Your objective: Find the line containing "This screenshot has width=1250, height=600." in the records below. Copy exactly that line and each one after it, ending at the line containing "Given: Open the Fca.org.uk link", and nothing more.

(Collected data)
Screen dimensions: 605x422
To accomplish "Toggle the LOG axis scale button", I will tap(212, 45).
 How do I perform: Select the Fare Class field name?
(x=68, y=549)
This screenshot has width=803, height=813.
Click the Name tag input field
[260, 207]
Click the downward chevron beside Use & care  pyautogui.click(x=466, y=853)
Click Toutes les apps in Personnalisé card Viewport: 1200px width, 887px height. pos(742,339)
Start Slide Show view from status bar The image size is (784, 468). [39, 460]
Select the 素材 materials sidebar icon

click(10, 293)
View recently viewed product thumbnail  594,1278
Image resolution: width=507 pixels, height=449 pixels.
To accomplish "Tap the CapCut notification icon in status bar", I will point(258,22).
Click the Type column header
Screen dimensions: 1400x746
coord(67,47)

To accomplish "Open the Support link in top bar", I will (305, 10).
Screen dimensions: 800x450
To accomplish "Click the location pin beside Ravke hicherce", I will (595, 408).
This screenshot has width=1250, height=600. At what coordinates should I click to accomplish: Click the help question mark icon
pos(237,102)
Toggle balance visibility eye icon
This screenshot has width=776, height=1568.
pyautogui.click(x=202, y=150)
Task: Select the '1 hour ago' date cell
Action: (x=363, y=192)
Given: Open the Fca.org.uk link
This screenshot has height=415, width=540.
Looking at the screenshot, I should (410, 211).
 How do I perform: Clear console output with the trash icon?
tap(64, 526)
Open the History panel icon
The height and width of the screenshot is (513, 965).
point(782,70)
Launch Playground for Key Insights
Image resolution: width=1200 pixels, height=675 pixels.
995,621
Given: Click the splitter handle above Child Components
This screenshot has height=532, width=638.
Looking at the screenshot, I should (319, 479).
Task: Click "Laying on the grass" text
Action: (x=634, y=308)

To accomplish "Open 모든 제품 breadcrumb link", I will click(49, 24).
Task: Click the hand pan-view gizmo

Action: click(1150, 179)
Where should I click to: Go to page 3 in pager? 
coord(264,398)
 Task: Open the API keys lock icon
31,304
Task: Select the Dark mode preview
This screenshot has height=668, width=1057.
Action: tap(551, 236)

Finished exercise:
This screenshot has width=1250, height=600. At what coordinates should I click to accomplish: Click the help question mark icon
pos(237,102)
Toggle balance visibility eye icon
This screenshot has width=776, height=1568.
pyautogui.click(x=202, y=150)
Task: Select the '1 hour ago' date cell
Action: (x=363, y=192)
Given: Open the Fca.org.uk link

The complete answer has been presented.